96式装輪装甲車は対地雷防御性能に重きを置いていなかったが、AMV XPは地雷に対する防御力も高い。耐地雷防爆性能は10kgの対戦車地雷の爆風に耐え、かつ対爆仕様のホイールと車輌中央下部を備えた、STANAG4569レベル4a/bを達成している。また車内には、被弾時に発生する二次被害から乗員を防護するためのスポールライナーが装着されているほか、NBC防護システムも標準装備されている。オプションとしてIED防御システムや、RPGシリーズなどの携帯対戦車火器を対象とする増加装甲の装着も可能とされている。
パトリアと陸上自衛隊が発表した写真のAMV XPには銃架のみが搭載されているが、おそらく96式装輪装甲車と同様、12.7㎜機関銃と96式40㎜てき弾銃が装備されるものと思われる。陸上自衛隊がAMV XPをどのように運用するのかは不明だが、車内等から銃塔を操作できるリモート・ウエポン・ステーションの搭載も想定されているようだ。兵装搭載能力の柔軟性もAMVの魅力の一つで、2017年の兵器見本市「IDEX2017」で発表された「AMV28A」にコングスベルク社製の無人砲塔システム「MCT-30」が搭載された例があるように、導入国の要望に応じて各種兵装の統合が可能であるとしている。
多様な派生型と後継車両としての可能性
AMVは「Armored Modular Vehicle」(装甲モジュラー車輌)の略で、人員輸送キット、指揮通信キット、装甲救急車キットなどのロールキットが用意されており、高い運用柔軟性を備えている。AMV XPには、基本モデルのほか、大口径火器システムの搭載に最適化したモデルと、兵員室の天井を高くしたハイルーフモデルの3種類のモデルが存在する。パトリア社はハイルーフモデルの用途として、指揮統制通信車や大型装甲救急車、工作車輌などを挙げている。
現在、陸上自衛隊は即応機動連隊の連隊本部などに指揮通信車両として82式指揮通信車を装備している。82式は運用開始から40年以上が経過しており、車体の防御力や電子機器の増加に対応するための電力などの面で、長期にわたって運用し続けるのは困難な状況にあると言わざるを得ない。
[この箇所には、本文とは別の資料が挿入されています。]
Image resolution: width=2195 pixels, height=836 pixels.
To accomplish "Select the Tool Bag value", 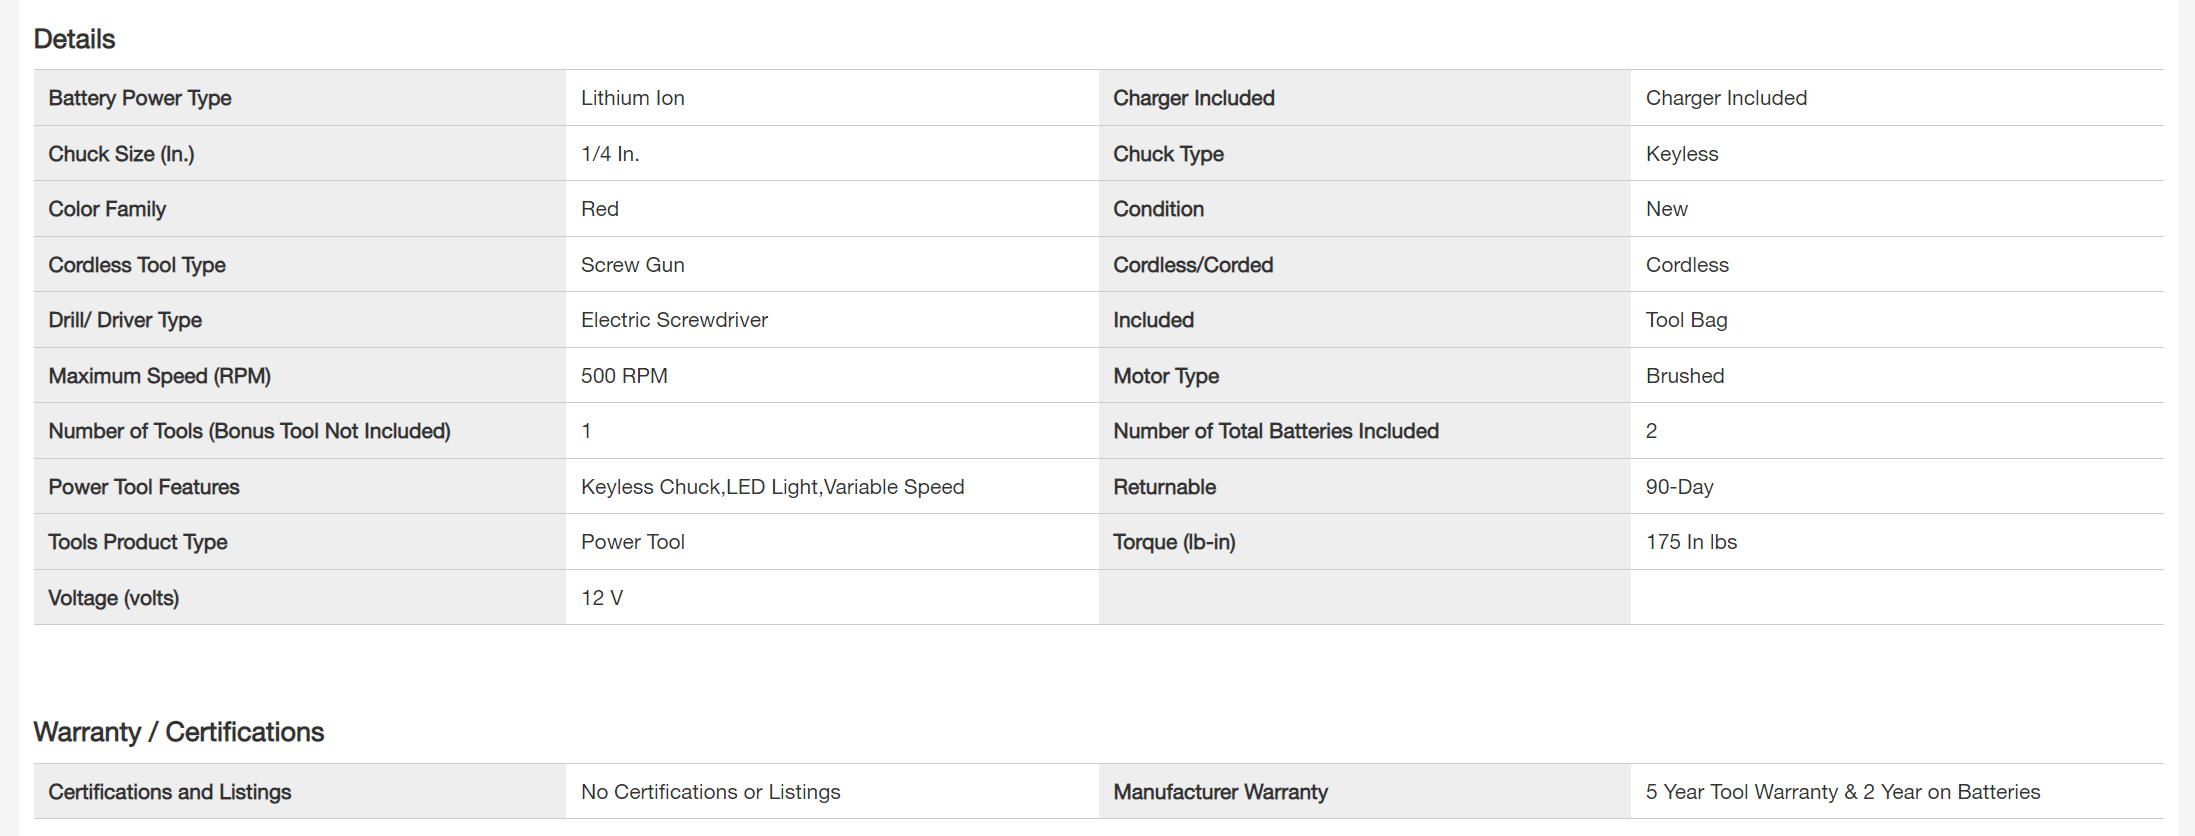I will pos(1686,320).
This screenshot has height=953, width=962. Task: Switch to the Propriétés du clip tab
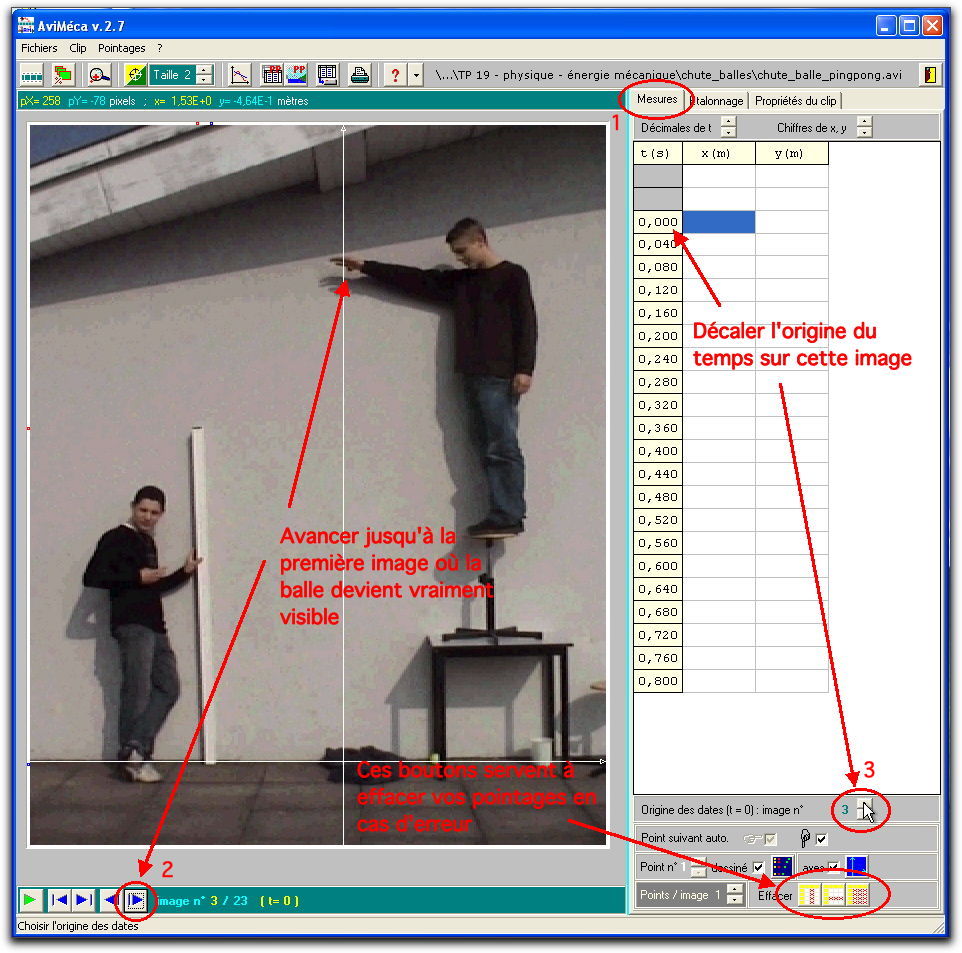tap(796, 101)
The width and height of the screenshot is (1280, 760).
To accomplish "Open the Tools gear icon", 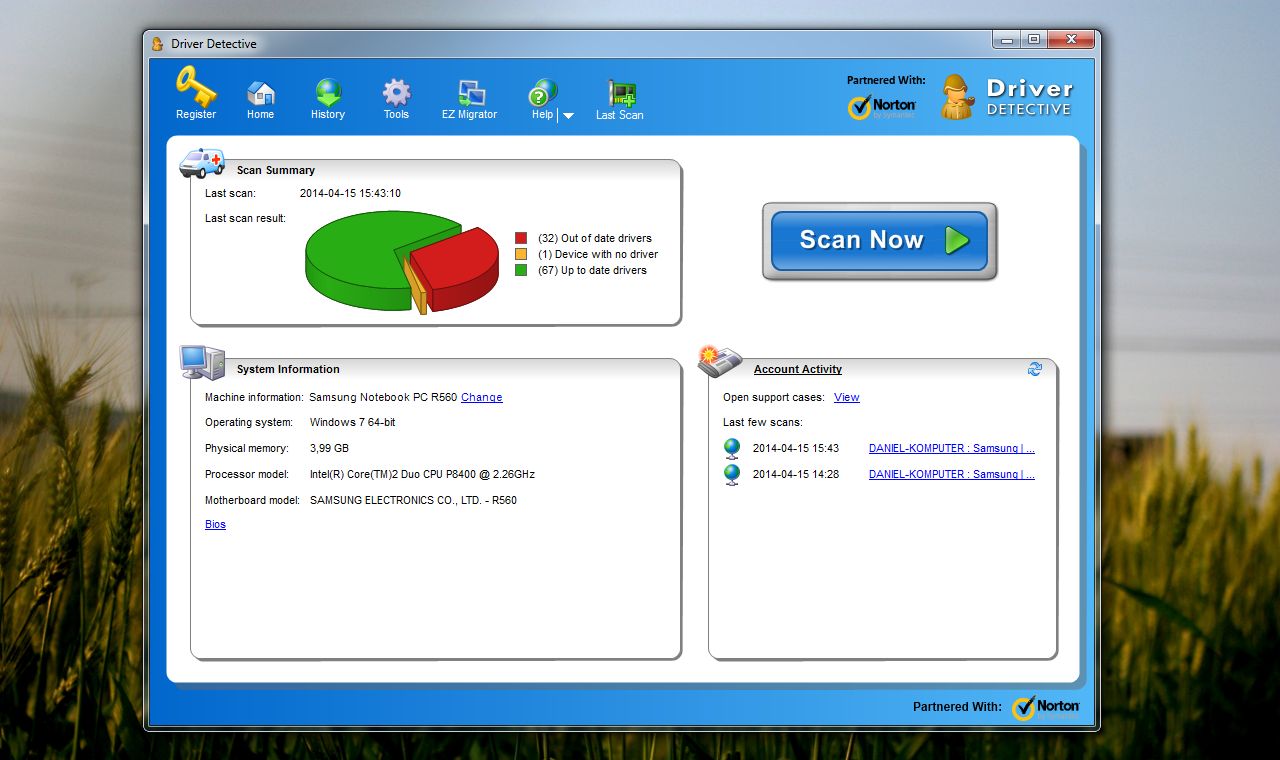I will [395, 90].
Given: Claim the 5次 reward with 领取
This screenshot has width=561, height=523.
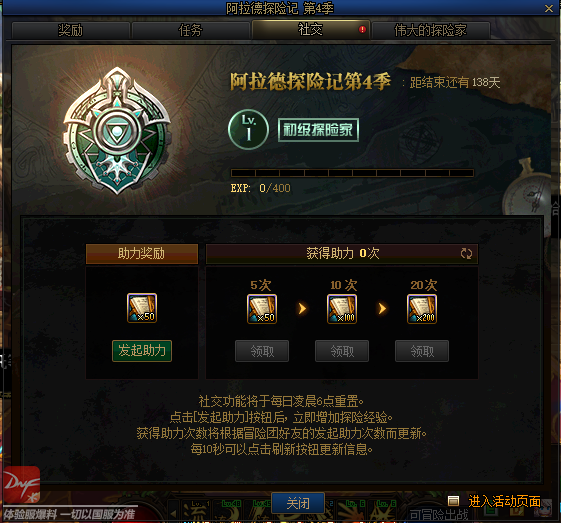Looking at the screenshot, I should pyautogui.click(x=262, y=351).
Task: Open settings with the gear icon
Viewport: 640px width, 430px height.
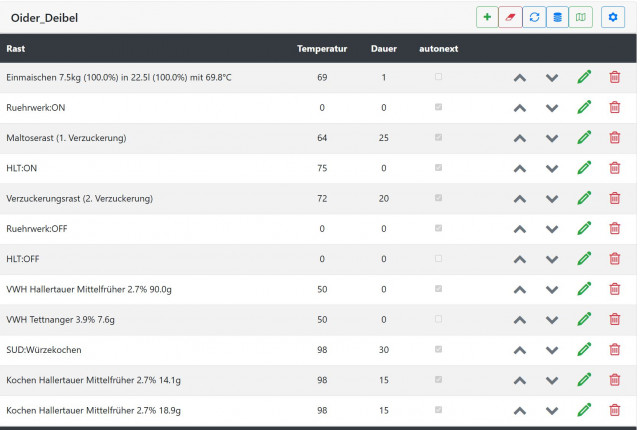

防衛省・陸上自衛隊は最大810両のAMV XPの導入を計画しているが、この数字には「派生型を含む」との断り書きが付いている。AMV XPのハイルーフモデルは、82式指揮通信車の後継車輌として、また装甲救急車型としても最適な車両なのではないかと筆者は思う。AMV XPの装甲救急車型は、より多くの医療器具を搭載でき、高い天井高により車内での負傷者の措置もしやすくなっている。有事の際、迅速な応急措置と医療施設への後送は不可欠であり、AMV XPのハイルーフモデルは、その条件を十分に満たしているものと思われる。